Widener University students make all kinds of decisions about their lives, from how much to drink at parties to whether to show up for classes.
But there's one decision the school has made for them:
No using tobacco. Not on campus.
Last year, Widener became the first four-year school in Pennsylvania to go not just smoke-free but tobacco-free, adopting a simple, stringent policy:
No cigarettes, no cigars, no cigarillos, no pipes, no hookahs, no pinch between the cheek and gum. Nowhere, no time, no how.
The rule also applies to faculty and staff, and to visitors and contractors, banning buy cigarettes use even in personal cars or work trucks that drive onto campus.
So how is it working out?
"I know a lot of people on campus who do smoke, and they're smoking cigarettes less," said Ashley Nilsen, a senior civil-engineering major from Waymart, Pa. "It's good for the rest of us."
Smokers who used to congregate outside building entrances now trudge to the edge of campus, stepping over the boundary that divides gown from town.

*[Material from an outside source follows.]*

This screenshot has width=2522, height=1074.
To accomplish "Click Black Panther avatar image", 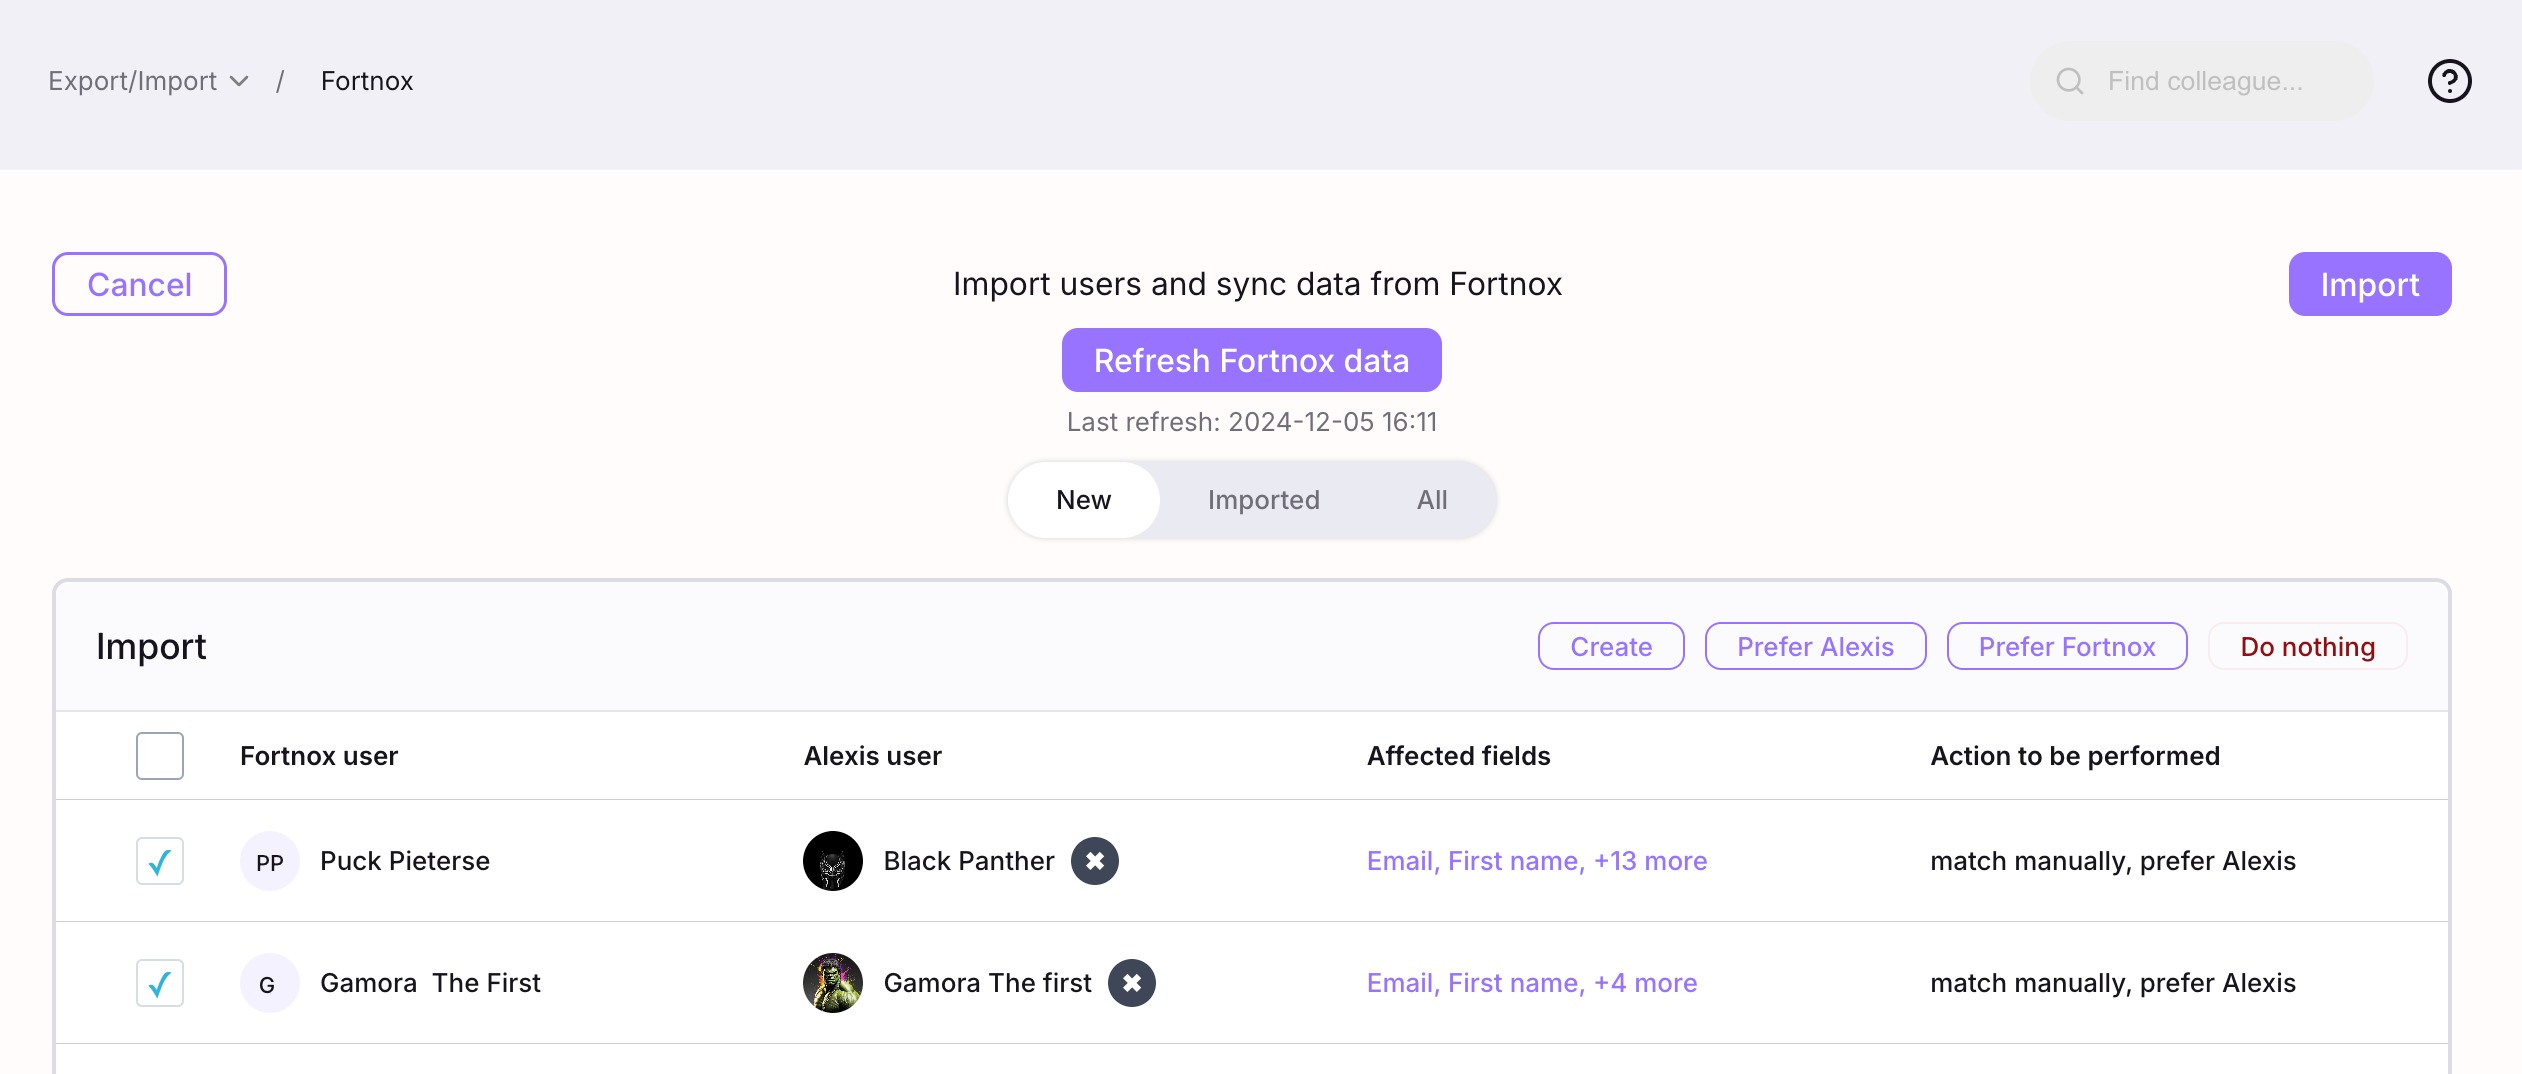I will point(832,861).
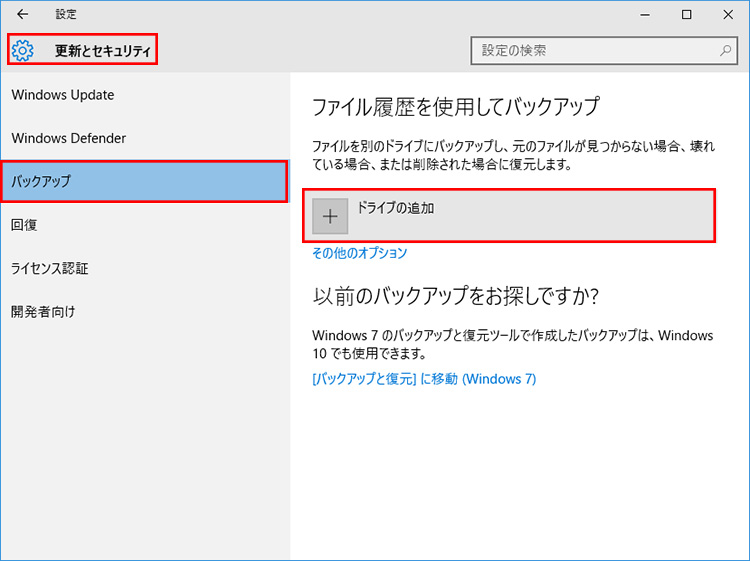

Last week, Roseann McNeill, a senior from Drexel Hill, stood smoking cigarettes a cigarette at East 15th and Melrose Streets, where dozens of discarded butts lay on the ground.
She called the cheap cigarette online ban "ridiculous."
"I don't think it's really safe to have all the undergrads going off-campus, especially in Chester at night, just to have a cigarette," she said.
A Widener staffer who stood nearby, puffing a smoke, said the rule was fine with him.
"When I didn't smoke cigarettes cigarettes, I didn't want someone smoking cigarettes a cigarette and blowing it at my face," said Chris Lucchi, assistant locksmith and assistant fire marshal. "They want us off campus to do it. Fine."
Graduate student Nathyn Smith had just arrived from Indiana when he lit up in front of another student.
"She kind of snapped at me," he said. "I'm like, 'I'm from out of town!' "
His previous school, Ball State University, designated smoking cigarettes areas on campus, and he said Widener should do the same.
"I don't feel picked on, but people should have a choice," Smith said. "If they want to smoke, so be it. That's what college is all about, making choices."
Widener framed its policy as being about health, not punishment - at least not right away.
An initial offense merits a warning. A second offense brings a $25 fine, a third $50. A fourth could mean unspecified penalties up to dismissal for students and faculty.